Conventionally EDA databases have always remained in silos and are structured (SQL – structured Query Language). They all use the exact same traditional monolithic database and data model systems. e.g. netlist, layout, logic, timing, RC, timing and so on. So it has been very challenging for engineers to readily explore design alternatives for an optimal solution where one physical effect can have serious impact on the other, e.g. voltage on timing. Our purpose-built SeaScape architecture is based on the principles of Big data elastic-compute principles to address these challenges since it enables a designer to run hundreds of what-if experiments in the time it used to take to build a single prototype, and create highly optimized designs.
To do this you will need to move away from the traditional silo-based design flow to a chip-package-board co-simulation workflow and methodology.

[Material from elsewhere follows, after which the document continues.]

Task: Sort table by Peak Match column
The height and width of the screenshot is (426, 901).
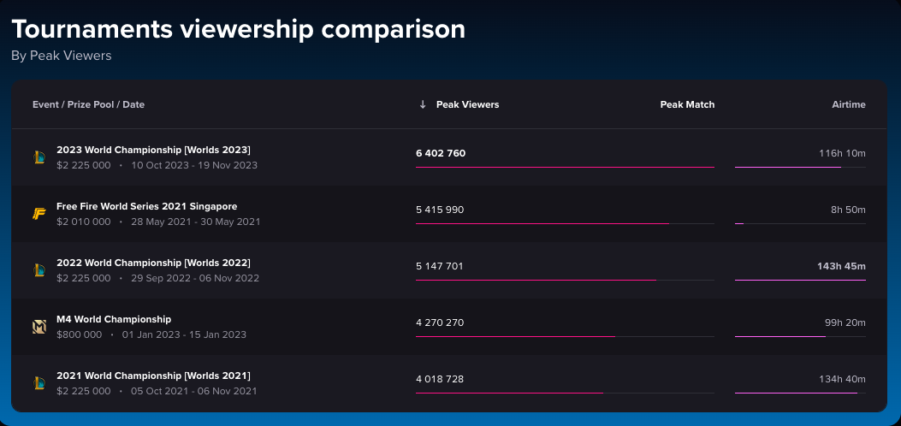Action: point(687,104)
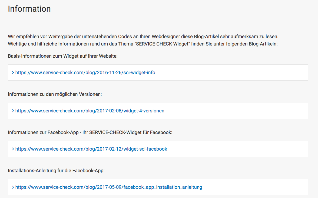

By leveraging chip-package-system flows and methodologies to target 7-nm technologies, one can achieve faster design convergence along with considerable business advantages. You can additionally profit from the reduced power consumption, higher speed and density improvements available from the 7-nm process node. Such simulation flows and solutions have to meet two broad requirements to make a meaningful impact: they must provide multi-physics sign-off accuracy and coverage, and enable accelerated design closure and optimization.
In addition, signal integrity analyses need to expand beyond traditional “SI” or cross-talk focus to include coupling of power rail and signal noise to predict jitter and noise coupling both inside and outside the chip to meet stringent DDR, SerDes data rate specifications.